[Stored data entries]
◆ ◆ ◆ ◆ ◆

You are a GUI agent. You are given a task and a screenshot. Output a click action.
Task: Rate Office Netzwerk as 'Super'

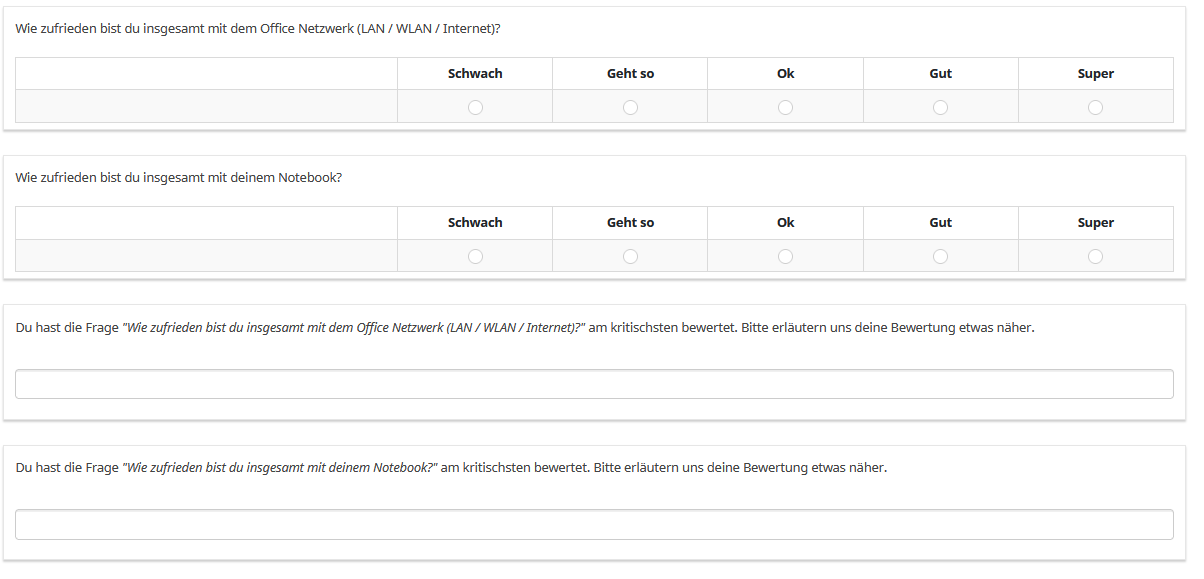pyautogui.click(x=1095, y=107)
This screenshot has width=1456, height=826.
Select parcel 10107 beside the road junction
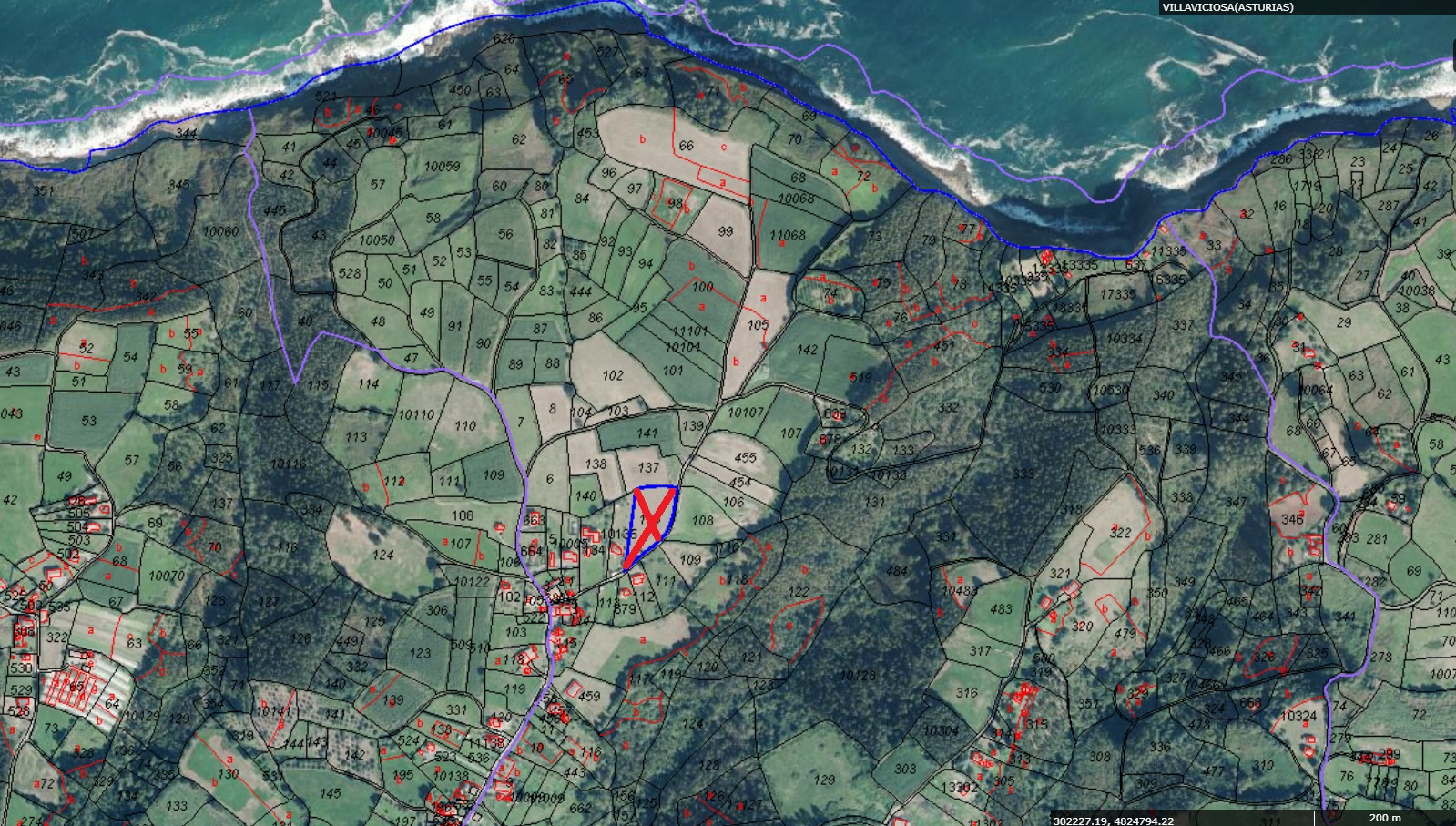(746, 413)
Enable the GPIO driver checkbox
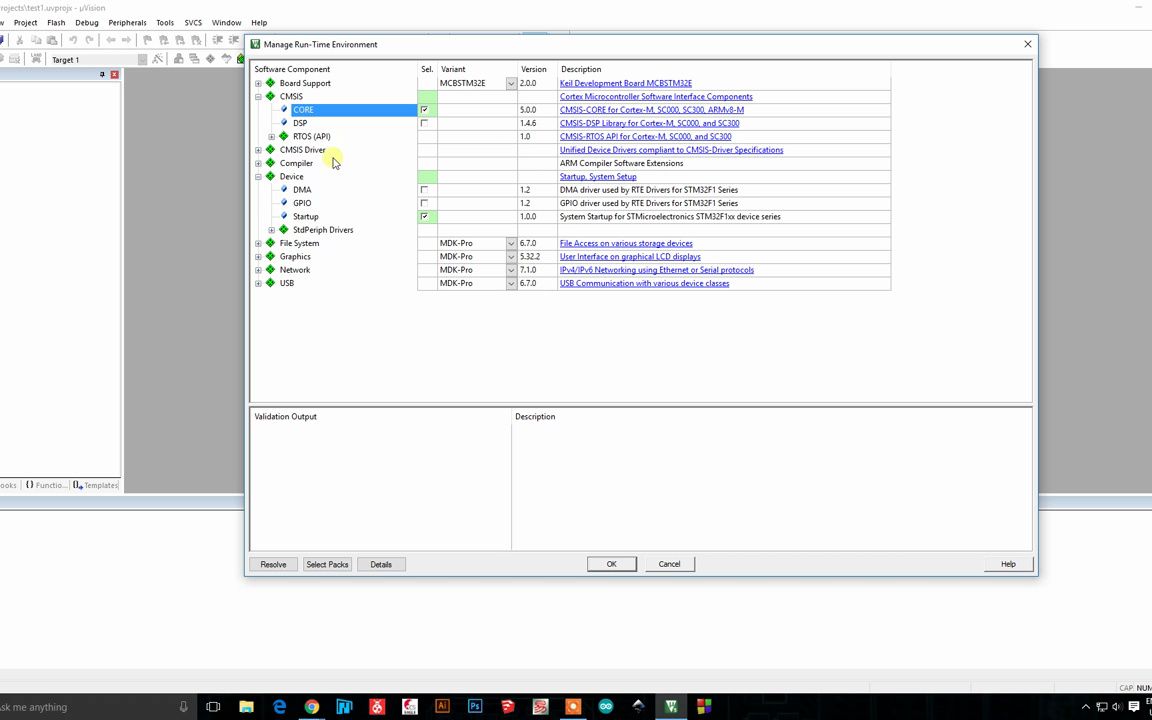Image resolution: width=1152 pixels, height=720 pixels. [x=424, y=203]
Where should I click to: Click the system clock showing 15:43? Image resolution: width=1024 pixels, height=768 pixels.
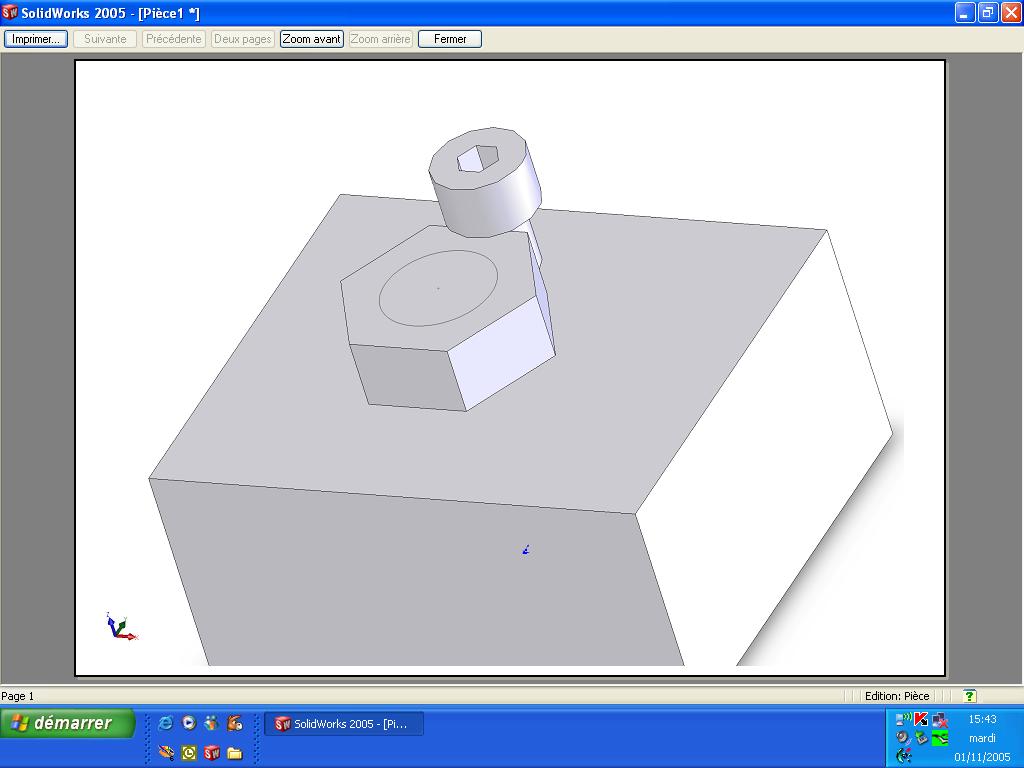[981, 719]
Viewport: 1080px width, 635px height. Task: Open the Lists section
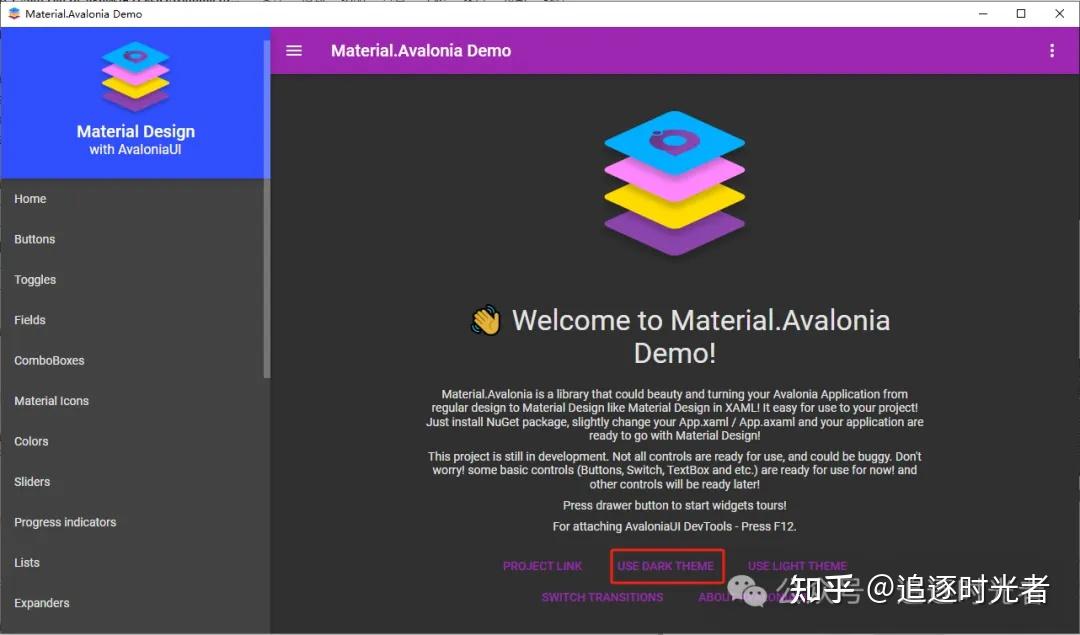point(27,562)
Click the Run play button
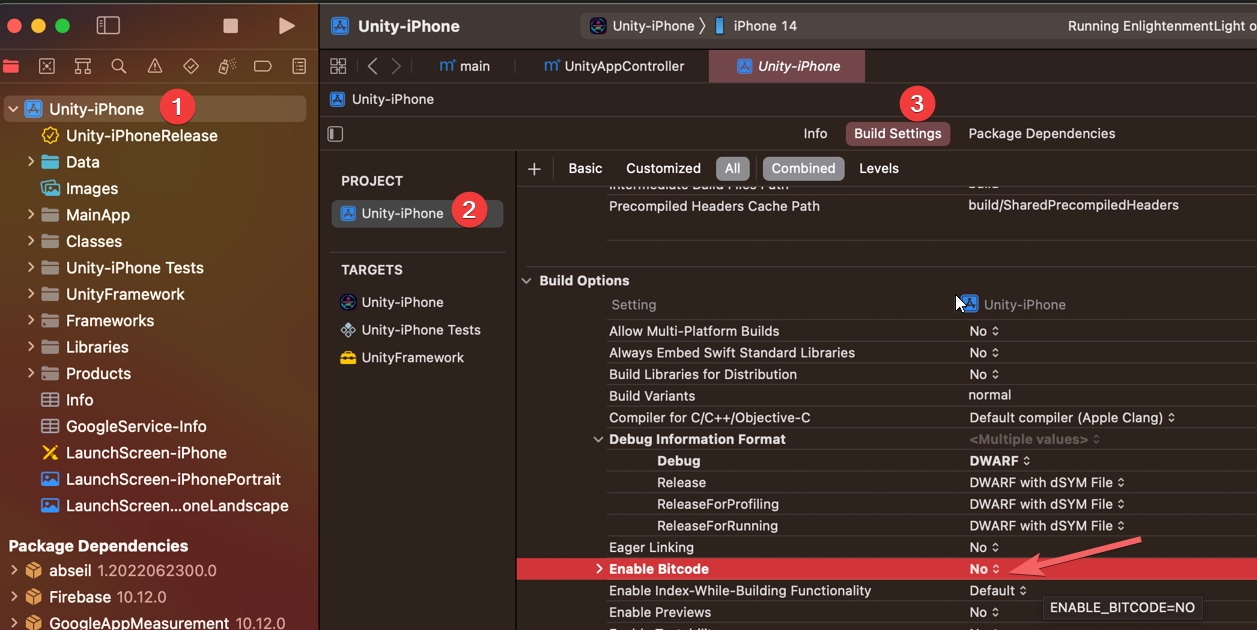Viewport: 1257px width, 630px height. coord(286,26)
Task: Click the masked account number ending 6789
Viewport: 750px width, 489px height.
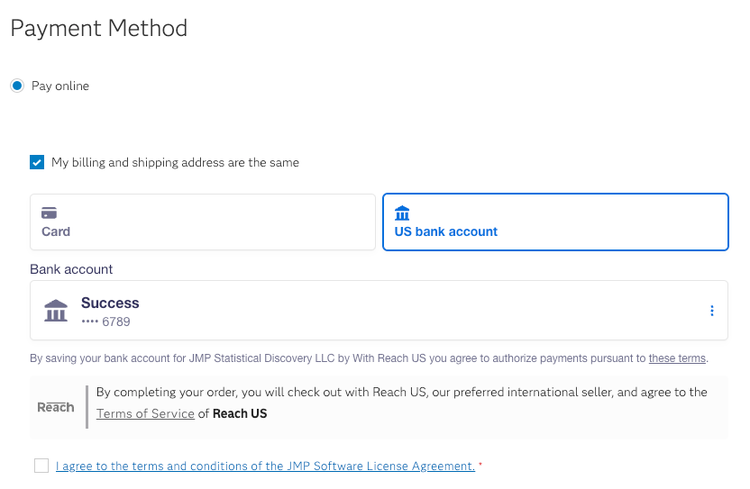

◆ ◆ ◆ ◆ ◆

• [Description of the task] Leaving the pictures out, give again word for word each line from the one holding "Enable the GPIO driver checkbox" through the end of the records.

• [Exercise answer]
Enable the GPIO driver checkbox
Image resolution: width=1152 pixels, height=720 pixels. [x=424, y=203]
Where should I click to: Click the system clock showing 15:43? Image resolution: width=1024 pixels, height=768 pixels.
[981, 719]
Viewport: 1080px width, 635px height. Task: Open the Lists section
point(27,562)
Click the Run play button
Viewport: 1257px width, 630px height. coord(286,26)
Task: Click the masked account number ending 6789
Viewport: 750px width, 489px height.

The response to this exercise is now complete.